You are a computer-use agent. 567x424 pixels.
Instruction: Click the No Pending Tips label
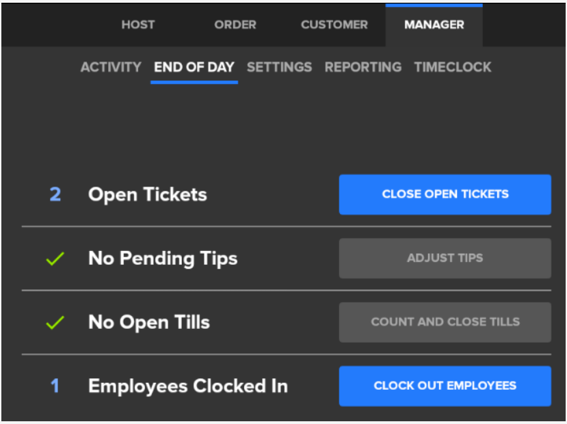click(x=162, y=258)
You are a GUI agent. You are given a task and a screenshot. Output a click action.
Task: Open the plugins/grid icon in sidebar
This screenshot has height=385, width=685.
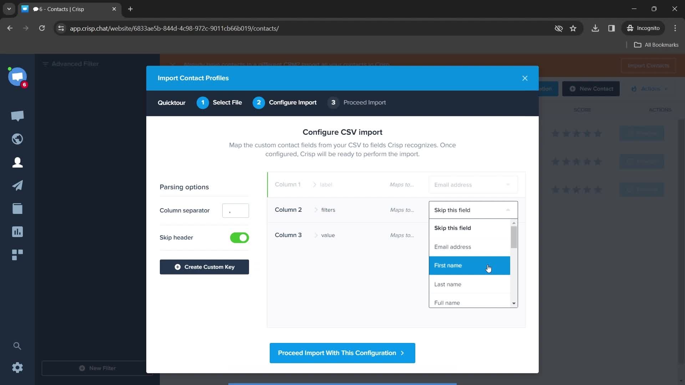click(17, 254)
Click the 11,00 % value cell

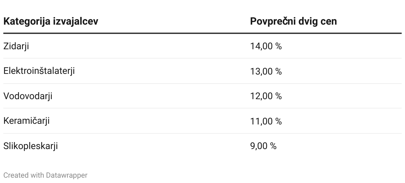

-=-=-

_Directions for this task_
For each line above that includes the word "agent", make a copy of that line.

_Answer for the task_
You are a computer-use agent. 567x424 pixels.
You are a GUI agent. You are given a task and a screenshot. Output a click action.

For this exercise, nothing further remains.